## GIVEN PROBLEM
Copy out in full every line below that contains the word "Pick".

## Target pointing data
+ + + +

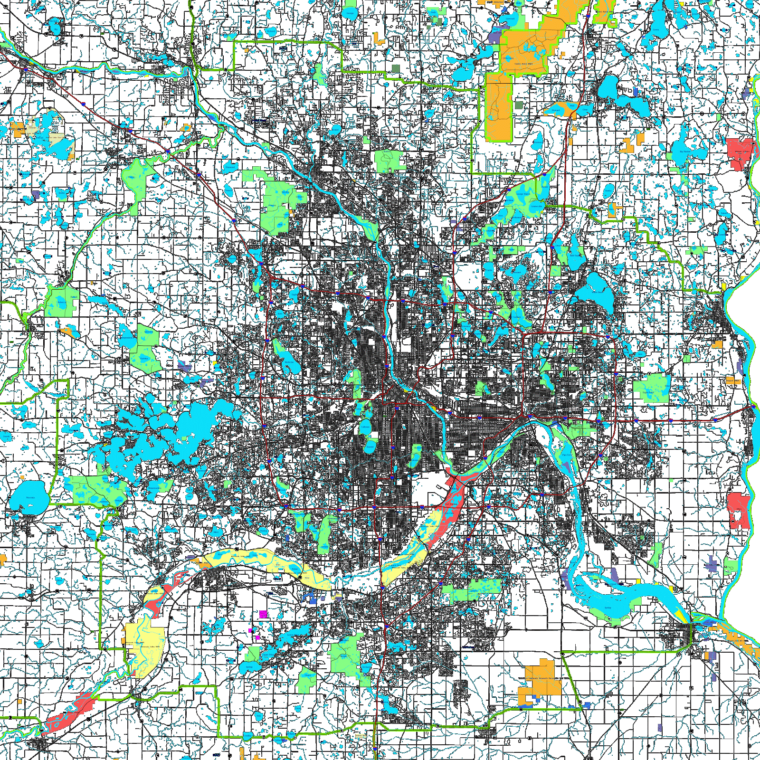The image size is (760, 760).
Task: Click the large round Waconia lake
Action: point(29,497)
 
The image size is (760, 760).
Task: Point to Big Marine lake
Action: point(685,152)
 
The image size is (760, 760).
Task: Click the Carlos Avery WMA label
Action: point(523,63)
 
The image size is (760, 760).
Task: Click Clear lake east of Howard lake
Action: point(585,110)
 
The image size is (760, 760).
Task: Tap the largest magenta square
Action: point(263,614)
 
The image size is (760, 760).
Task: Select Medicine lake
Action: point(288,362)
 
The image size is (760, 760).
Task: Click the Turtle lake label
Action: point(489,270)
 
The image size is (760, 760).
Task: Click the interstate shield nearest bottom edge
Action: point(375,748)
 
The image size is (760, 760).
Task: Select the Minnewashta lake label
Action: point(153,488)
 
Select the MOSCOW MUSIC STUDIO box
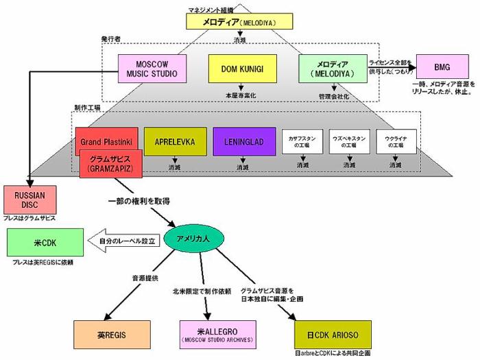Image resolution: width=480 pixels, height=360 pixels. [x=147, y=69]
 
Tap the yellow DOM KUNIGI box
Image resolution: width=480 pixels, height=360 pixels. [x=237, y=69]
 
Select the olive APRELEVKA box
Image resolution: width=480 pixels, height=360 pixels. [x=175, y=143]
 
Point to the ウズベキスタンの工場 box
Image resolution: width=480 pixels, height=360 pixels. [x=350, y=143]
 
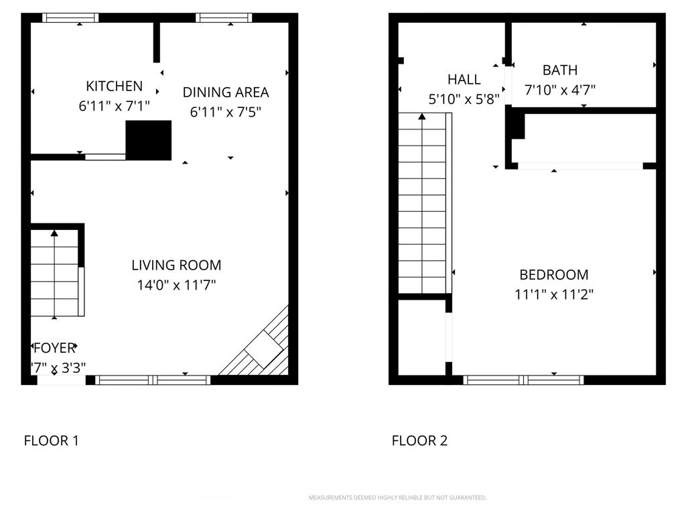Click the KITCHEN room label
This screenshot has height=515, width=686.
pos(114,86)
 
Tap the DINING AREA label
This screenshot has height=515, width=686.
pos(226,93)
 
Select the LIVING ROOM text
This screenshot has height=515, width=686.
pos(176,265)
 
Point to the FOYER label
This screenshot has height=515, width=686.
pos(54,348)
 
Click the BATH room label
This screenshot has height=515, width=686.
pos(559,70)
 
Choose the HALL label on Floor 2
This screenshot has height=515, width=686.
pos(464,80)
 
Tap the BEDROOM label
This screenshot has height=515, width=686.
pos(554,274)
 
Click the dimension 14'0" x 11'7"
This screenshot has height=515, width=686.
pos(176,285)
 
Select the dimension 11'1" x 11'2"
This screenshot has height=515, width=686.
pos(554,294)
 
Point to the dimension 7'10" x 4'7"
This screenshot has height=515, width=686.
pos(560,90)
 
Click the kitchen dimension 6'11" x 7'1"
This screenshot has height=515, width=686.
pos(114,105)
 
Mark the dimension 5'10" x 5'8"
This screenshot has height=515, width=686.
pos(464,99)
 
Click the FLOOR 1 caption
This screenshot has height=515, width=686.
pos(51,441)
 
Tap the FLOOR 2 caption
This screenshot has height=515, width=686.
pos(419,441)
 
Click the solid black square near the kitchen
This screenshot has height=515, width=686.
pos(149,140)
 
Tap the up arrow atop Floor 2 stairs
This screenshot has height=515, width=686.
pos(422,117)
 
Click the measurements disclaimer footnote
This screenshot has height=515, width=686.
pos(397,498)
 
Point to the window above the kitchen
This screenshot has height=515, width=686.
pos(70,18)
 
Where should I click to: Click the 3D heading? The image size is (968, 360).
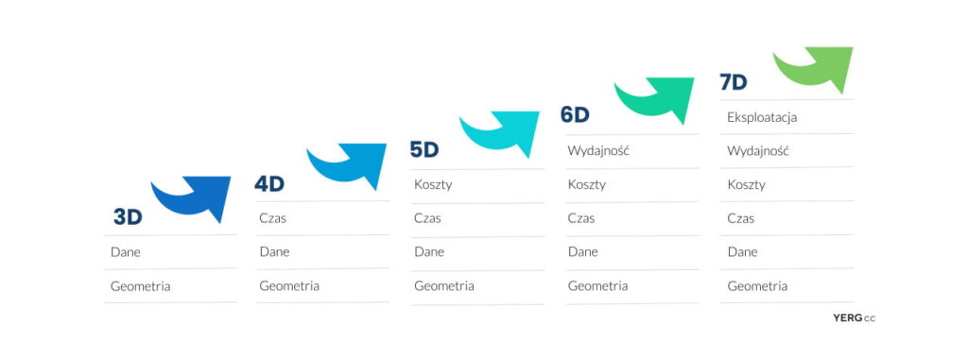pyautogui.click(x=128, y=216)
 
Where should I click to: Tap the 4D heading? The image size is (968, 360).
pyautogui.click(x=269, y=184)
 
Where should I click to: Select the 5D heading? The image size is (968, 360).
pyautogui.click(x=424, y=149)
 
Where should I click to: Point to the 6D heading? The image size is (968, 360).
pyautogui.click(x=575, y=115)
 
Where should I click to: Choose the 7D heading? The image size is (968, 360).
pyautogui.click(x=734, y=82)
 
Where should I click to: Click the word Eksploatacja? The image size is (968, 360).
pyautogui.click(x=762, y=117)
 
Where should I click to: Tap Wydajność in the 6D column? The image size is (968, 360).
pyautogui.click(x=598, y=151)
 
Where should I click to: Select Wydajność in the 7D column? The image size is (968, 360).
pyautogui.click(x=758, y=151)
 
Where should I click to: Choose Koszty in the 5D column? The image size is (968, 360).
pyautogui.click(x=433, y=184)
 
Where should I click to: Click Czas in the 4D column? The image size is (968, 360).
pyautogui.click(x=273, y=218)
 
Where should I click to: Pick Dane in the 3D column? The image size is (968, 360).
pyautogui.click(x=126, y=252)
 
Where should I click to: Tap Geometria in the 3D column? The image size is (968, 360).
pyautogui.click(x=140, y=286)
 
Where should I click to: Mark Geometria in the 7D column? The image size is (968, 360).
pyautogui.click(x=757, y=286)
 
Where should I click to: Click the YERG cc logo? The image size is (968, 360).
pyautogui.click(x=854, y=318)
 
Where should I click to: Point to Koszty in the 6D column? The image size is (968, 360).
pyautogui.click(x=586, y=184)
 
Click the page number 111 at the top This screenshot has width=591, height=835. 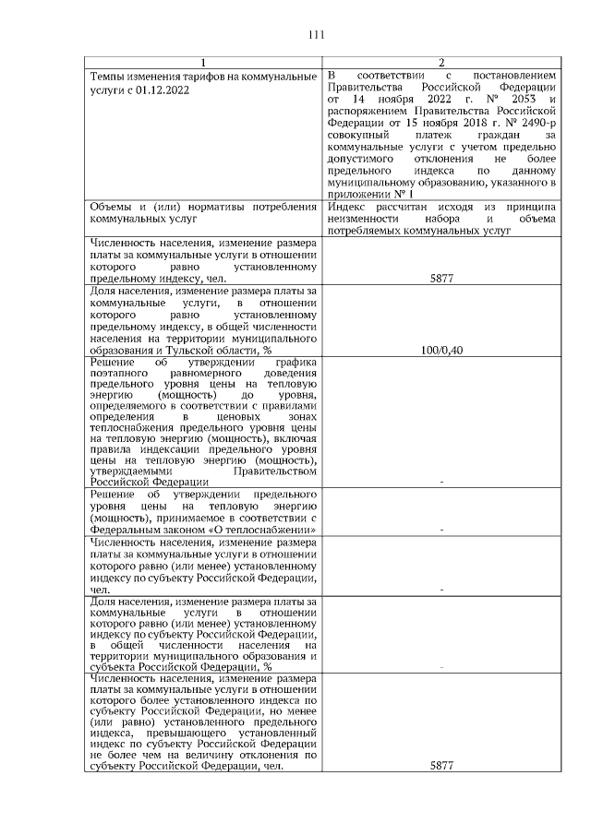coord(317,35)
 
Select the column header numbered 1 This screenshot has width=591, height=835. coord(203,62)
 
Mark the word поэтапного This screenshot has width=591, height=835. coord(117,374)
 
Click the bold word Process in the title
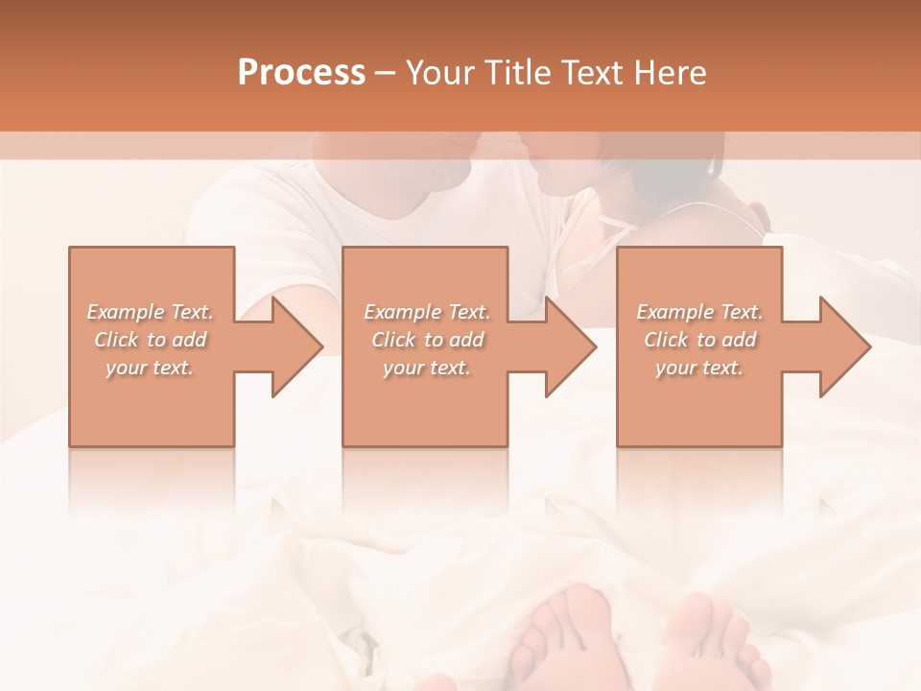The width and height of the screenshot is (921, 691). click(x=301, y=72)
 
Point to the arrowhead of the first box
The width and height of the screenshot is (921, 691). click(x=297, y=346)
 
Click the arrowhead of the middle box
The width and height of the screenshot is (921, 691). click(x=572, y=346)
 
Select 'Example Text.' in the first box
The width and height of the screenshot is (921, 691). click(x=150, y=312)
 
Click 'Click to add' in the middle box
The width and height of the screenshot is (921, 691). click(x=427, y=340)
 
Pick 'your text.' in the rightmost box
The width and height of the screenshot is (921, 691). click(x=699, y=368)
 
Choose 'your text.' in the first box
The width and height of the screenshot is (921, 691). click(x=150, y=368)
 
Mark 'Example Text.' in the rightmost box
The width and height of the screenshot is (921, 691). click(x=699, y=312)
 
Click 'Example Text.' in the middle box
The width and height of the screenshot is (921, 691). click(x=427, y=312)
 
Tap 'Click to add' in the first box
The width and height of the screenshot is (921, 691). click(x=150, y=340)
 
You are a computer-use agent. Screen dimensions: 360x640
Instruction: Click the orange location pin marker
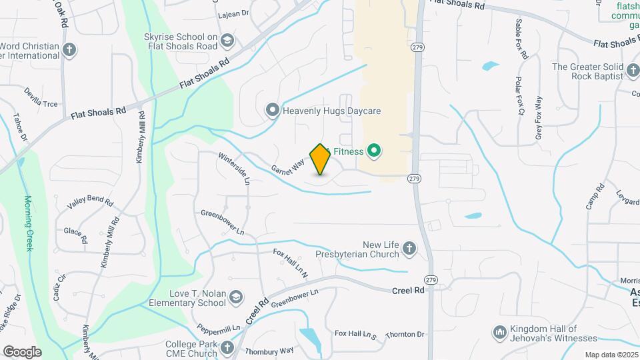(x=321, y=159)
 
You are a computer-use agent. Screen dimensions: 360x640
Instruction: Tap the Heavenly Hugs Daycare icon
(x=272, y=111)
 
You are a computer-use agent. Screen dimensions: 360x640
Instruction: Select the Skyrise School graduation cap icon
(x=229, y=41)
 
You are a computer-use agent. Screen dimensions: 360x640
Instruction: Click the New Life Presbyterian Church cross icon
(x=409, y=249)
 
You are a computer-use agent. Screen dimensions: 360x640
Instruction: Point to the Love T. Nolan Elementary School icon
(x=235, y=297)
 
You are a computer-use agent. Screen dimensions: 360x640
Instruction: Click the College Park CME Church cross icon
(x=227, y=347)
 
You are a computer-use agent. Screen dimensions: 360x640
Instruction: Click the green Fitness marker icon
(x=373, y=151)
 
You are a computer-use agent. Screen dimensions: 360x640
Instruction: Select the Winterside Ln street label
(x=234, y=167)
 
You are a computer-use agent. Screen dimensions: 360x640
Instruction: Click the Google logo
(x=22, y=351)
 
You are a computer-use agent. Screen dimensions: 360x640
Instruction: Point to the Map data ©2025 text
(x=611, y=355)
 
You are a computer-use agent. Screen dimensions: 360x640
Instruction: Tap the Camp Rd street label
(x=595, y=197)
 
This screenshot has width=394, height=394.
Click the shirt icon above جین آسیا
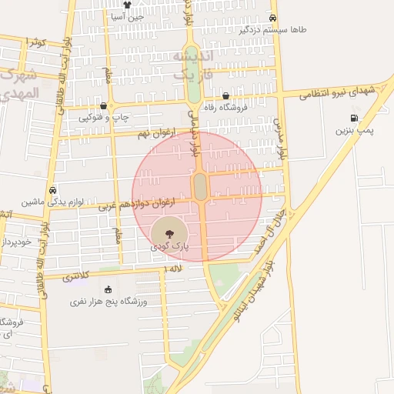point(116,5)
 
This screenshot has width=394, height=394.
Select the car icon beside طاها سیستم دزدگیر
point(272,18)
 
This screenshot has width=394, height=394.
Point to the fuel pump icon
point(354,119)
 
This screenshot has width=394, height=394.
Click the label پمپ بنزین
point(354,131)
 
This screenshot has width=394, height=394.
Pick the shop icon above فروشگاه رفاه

+ + + +

## OUTPUT FOR THIS EXERCISE
Where should I click to: Pick Dane in the 3D column? The image size is (968, 360).
Pick 'your text.' in the rightmost box
Pick the shop icon above فروشگاه رفاه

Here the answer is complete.